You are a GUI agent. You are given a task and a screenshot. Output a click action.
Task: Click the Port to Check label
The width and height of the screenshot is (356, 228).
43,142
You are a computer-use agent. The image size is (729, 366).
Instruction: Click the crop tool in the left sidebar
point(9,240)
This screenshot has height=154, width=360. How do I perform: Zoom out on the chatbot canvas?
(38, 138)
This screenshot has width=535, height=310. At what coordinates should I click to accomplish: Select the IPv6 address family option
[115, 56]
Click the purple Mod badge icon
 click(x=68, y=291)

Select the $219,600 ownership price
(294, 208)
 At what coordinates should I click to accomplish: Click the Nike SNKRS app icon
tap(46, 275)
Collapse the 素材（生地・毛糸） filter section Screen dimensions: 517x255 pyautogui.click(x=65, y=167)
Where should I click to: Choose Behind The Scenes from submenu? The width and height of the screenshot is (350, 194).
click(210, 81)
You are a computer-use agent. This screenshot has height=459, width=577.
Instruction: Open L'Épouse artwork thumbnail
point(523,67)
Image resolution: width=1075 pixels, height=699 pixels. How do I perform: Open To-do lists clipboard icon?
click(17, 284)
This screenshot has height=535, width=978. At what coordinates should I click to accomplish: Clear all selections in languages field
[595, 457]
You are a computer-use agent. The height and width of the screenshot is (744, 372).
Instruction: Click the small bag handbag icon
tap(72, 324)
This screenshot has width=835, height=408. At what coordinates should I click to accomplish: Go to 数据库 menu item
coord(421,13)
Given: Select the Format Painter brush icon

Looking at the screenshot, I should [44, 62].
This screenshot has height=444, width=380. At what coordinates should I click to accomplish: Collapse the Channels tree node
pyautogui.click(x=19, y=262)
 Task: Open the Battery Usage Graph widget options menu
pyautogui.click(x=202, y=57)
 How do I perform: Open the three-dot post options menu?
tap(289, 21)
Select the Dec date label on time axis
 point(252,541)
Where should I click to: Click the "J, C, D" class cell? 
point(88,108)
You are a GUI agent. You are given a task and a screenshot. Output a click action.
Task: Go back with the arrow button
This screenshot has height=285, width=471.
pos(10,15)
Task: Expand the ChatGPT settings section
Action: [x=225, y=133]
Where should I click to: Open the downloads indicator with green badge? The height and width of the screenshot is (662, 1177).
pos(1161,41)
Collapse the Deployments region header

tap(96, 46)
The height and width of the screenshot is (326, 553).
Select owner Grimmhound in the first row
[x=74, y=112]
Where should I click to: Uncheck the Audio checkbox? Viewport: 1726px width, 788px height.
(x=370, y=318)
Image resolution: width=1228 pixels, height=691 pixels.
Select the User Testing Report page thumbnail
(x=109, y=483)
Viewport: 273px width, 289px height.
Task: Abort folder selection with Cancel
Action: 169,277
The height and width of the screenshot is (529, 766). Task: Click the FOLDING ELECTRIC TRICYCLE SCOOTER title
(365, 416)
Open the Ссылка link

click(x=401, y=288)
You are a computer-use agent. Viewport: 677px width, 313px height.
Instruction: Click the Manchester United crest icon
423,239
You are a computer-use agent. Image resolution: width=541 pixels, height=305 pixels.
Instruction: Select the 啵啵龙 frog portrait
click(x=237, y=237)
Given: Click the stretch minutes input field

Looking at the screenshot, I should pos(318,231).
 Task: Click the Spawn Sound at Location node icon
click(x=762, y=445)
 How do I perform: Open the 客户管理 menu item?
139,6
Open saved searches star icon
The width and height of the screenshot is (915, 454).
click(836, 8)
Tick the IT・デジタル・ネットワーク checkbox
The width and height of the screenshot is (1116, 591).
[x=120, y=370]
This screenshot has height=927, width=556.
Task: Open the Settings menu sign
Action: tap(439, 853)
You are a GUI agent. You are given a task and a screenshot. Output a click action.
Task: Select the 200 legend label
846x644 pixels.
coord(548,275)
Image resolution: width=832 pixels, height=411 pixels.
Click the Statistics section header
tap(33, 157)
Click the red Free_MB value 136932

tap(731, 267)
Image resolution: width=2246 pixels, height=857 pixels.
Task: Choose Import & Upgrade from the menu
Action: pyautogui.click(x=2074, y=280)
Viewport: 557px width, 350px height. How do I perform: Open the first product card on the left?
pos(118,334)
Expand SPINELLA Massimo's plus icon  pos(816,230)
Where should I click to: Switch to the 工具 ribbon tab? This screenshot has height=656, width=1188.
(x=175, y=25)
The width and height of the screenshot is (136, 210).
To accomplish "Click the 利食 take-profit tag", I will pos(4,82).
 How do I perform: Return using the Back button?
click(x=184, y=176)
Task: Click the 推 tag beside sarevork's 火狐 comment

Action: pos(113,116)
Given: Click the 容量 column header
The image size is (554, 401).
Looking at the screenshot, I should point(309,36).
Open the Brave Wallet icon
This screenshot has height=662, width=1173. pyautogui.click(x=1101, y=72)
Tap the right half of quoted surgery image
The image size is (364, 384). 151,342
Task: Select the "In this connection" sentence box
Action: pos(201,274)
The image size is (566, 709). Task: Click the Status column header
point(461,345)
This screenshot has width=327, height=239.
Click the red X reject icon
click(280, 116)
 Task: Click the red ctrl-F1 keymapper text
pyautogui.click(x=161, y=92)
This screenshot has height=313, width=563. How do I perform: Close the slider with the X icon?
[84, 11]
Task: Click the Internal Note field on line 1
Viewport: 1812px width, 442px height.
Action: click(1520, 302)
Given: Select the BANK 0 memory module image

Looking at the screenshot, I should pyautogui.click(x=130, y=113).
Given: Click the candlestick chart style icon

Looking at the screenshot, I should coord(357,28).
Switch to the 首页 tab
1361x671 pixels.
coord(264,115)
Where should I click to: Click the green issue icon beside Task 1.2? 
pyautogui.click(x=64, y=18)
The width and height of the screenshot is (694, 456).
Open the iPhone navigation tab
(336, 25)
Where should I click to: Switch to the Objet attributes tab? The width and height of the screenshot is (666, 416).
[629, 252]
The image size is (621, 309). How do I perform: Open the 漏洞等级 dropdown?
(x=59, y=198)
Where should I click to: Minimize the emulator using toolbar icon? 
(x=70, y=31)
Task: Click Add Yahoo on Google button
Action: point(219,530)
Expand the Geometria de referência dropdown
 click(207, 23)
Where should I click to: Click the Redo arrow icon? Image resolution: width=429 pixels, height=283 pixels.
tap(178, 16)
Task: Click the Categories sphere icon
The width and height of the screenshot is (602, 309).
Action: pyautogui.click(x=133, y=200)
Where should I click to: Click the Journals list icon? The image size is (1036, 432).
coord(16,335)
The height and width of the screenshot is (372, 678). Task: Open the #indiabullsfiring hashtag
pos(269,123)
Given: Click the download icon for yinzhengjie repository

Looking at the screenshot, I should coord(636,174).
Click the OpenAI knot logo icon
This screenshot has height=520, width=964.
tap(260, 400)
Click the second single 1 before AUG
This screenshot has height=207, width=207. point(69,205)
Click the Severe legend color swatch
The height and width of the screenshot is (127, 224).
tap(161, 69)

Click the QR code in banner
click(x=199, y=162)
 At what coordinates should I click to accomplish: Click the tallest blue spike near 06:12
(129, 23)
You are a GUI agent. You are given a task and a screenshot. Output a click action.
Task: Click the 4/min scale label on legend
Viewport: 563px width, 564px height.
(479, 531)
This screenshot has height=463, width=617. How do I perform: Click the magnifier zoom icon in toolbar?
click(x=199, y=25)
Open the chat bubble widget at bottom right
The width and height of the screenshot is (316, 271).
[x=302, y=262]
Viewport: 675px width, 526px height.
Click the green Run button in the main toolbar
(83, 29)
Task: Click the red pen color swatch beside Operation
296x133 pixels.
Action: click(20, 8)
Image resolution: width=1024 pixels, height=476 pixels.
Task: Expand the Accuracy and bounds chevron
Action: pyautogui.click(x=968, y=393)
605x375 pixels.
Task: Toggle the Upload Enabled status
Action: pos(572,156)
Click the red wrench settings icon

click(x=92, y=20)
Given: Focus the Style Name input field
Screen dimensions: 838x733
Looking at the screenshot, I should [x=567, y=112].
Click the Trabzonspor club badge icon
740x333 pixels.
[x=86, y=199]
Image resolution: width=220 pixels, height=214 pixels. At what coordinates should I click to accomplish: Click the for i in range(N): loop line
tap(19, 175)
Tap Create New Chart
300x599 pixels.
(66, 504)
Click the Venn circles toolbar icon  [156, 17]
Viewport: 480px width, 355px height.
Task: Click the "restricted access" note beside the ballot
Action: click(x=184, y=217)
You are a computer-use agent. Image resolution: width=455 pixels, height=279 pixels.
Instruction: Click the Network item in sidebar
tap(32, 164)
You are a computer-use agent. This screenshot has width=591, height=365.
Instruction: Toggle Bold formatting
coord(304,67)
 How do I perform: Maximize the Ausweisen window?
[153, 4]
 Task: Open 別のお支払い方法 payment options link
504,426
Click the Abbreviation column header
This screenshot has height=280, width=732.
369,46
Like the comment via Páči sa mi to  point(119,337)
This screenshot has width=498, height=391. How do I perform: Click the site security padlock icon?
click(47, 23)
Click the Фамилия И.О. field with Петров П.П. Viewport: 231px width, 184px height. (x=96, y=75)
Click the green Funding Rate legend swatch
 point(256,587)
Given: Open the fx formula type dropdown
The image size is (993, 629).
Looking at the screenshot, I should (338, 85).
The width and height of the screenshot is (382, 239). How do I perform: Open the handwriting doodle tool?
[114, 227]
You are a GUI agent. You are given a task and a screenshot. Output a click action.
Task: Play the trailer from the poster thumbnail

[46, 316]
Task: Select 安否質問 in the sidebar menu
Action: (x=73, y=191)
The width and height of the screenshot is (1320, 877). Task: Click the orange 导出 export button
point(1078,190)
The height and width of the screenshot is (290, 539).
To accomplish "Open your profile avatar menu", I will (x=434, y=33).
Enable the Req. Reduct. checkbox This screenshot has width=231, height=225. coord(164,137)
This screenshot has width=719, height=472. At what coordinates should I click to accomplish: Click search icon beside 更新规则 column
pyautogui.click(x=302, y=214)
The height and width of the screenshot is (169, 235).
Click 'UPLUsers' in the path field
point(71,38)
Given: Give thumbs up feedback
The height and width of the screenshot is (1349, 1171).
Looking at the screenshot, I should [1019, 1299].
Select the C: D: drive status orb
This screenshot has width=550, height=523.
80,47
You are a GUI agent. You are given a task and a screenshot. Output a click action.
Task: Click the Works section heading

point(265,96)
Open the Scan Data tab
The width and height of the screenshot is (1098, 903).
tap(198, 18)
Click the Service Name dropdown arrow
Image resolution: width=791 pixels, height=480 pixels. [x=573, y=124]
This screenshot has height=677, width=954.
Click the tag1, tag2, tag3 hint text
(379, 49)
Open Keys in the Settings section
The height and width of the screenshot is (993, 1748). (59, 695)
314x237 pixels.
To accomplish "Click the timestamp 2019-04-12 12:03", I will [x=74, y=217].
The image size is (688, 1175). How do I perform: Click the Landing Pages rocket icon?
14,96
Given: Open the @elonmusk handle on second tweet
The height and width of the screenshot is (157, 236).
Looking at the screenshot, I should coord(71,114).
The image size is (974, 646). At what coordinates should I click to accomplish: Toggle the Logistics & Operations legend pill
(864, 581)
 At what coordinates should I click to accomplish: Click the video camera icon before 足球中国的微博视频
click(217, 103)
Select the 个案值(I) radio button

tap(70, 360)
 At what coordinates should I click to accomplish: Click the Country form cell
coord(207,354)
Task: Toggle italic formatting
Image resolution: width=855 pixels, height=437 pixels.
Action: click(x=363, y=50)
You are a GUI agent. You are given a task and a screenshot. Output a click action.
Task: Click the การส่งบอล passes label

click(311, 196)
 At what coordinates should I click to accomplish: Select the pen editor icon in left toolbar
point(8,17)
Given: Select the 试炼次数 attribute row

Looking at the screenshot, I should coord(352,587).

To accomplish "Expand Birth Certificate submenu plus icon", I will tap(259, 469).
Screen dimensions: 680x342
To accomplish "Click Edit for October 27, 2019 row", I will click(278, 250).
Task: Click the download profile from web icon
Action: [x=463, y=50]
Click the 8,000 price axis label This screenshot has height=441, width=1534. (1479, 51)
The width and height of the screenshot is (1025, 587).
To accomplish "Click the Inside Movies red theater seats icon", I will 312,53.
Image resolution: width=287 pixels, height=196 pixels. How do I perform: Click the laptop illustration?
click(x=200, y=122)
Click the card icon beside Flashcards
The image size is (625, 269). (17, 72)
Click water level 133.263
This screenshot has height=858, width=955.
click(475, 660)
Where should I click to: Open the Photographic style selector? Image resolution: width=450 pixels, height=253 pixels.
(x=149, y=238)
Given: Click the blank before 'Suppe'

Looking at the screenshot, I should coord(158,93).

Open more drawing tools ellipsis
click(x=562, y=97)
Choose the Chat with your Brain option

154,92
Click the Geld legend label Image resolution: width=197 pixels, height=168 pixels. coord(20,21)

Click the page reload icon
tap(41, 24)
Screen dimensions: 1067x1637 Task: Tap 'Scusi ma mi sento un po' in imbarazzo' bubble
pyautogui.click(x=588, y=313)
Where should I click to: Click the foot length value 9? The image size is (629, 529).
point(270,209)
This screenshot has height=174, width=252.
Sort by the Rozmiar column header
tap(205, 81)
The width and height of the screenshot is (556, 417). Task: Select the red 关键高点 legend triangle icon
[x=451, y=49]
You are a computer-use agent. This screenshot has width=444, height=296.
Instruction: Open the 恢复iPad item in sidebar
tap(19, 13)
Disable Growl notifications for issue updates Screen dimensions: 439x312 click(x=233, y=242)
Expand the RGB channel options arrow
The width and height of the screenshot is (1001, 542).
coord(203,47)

*WORK ORDER*.
Using the data above, copy each line that contains "computer".

*COMPLETED TASK*.
You are a computer-use agent. The image size is (729, 366).
You are a computer-use agent. This screenshot has height=459, width=577.
You are a computer-use agent. The height and width of the screenshot is (744, 372).
You are a computer-use agent. Viewport: 677px width, 313px height.
You are a computer-use agent. Image resolution: width=541 pixels, height=305 pixels.
You are a computer-use agent. Image resolution: width=455 pixels, height=279 pixels.
You are a computer-use agent. This screenshot has width=591, height=365.
You are a computer-use agent. This screenshot has width=444, height=296.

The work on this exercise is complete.